Engagée dans une ambiance de fin de règne, cette opération n’a aucune chance d’être validée par une opinion avertie comme ce qu’elle prétend être, à savoir un retour décisif aux idéaux
proclamés par le Renouveau à l’orée des années 80 : la rigueur et la moralisation. Un regard froid et serein permet de dire qu’elle n’est rien d’autre que la résultante des luttes politiques
engagées par l’entourage présidentiel.
Comment la guerre des réseaux a enfanté l’Epervier
En la prenant pour ce qu’elle prétend être, on serait tout de même amené à constater que rien ne militait en faveur de la réussite de l’opération Epervier : ni son avènement tardif, ni son
inspiration hétéronome, ni ses choix arbitraires, encore moins sa méthode à la limite de l’hérésie juridique. Seuls quelques observateurs naïfs ou hypocrites ont persisté à vendre cher la peau de
l’opération Epervier. Si l’émotion et la passion populaires ont salué l’arrestation des rongeurs de la fortune publique, c’était simplement par procuration. Le peuple s’est effectivement nourri
de ces arrestations de la même manière qu’il se nourrit de la religion ou des victoires des lions indomptables.

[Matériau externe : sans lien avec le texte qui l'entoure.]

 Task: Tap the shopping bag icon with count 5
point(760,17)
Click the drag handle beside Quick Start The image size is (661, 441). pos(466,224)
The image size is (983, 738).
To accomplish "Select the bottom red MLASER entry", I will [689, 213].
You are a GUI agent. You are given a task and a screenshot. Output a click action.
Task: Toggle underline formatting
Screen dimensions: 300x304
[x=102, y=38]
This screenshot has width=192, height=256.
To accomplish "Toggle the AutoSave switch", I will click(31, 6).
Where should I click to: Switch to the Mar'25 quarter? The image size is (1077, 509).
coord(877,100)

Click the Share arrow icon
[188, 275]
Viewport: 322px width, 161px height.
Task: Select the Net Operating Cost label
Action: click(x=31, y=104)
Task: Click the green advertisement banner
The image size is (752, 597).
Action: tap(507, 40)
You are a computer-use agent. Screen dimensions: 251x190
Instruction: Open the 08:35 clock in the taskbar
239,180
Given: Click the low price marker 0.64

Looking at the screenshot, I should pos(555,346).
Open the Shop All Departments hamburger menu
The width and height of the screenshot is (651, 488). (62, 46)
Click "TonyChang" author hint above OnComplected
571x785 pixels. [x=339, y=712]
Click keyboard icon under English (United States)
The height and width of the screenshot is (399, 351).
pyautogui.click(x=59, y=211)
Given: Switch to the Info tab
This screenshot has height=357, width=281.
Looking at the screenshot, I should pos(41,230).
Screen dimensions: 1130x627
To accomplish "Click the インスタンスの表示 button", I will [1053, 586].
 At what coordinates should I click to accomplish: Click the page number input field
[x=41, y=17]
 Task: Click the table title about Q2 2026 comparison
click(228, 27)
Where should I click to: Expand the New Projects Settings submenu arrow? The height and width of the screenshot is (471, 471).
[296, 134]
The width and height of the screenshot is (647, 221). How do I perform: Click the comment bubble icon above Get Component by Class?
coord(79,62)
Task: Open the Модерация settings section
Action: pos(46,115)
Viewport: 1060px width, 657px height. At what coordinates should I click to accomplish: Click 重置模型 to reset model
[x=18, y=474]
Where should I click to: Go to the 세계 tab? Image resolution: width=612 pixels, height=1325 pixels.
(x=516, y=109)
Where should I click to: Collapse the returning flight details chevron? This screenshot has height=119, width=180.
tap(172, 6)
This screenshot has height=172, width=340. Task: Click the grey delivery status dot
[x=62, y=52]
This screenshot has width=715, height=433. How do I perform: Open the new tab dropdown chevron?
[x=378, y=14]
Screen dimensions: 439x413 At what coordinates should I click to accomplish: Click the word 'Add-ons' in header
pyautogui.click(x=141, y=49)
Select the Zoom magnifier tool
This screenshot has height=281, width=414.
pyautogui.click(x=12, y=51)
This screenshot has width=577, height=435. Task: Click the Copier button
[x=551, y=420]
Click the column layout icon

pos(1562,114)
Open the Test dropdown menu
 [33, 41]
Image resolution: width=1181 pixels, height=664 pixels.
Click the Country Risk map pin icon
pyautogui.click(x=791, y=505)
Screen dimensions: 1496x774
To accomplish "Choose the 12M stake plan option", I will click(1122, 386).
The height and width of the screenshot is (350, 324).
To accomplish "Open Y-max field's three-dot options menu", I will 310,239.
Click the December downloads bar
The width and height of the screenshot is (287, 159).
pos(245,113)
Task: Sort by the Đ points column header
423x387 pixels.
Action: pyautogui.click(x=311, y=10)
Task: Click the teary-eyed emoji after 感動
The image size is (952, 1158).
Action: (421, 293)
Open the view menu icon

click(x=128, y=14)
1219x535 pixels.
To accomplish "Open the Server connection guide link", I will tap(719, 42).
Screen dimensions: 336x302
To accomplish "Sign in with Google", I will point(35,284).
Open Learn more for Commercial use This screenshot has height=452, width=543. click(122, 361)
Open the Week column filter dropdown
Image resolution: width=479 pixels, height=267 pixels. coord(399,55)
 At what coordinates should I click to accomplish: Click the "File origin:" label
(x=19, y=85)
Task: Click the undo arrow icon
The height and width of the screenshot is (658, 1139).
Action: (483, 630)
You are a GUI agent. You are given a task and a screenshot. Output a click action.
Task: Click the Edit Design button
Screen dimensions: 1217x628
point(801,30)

Si la survivance de l’Epervier surprend un peu, c’est que l’opinion avertie lui a uniquement prêté l’intention de jouer la diversion, le temps de se donner bonne conscience à la face des
partenaires internationaux. On conclut donc que les réseaux en position de force ont très bien compris qu’il n’était pas vain d’instrumentaliser l’Epervier pour se débarrasser de leurs
adversaires. D’où la longévité de cette campagne. En somme, les réseaux en position de force ne vont pas s’arrêter en si bon chemin ; ils vont décapiter leurs adversaires jusqu’à la
dernière énergie, en les accusant de rage.
Comment l’Epervier fabrique des martyrs
On peut aller plus loin, en constatant que la prison politique peut curieusement octroyer à certains clients de l’opération Epervier l’occasion de mieux peaufiner leurs stratégies de prise de
pouvoir. Encore faut-il douter de l’efficacité des réseaux en position de force de démanteler entièrement les réseaux concurrents. Du moins, si elle érige provisoirement une palissade importante
contre les intentions pouvoiristes des lieutenants aujourd’hui embastillés, la prison n’est pas une fin en soi. La liste n’est pas exhaustive des hommes politiques qui doivent leur ascension à
leur passage en prison. Comme on y entre, ainsi on en sort.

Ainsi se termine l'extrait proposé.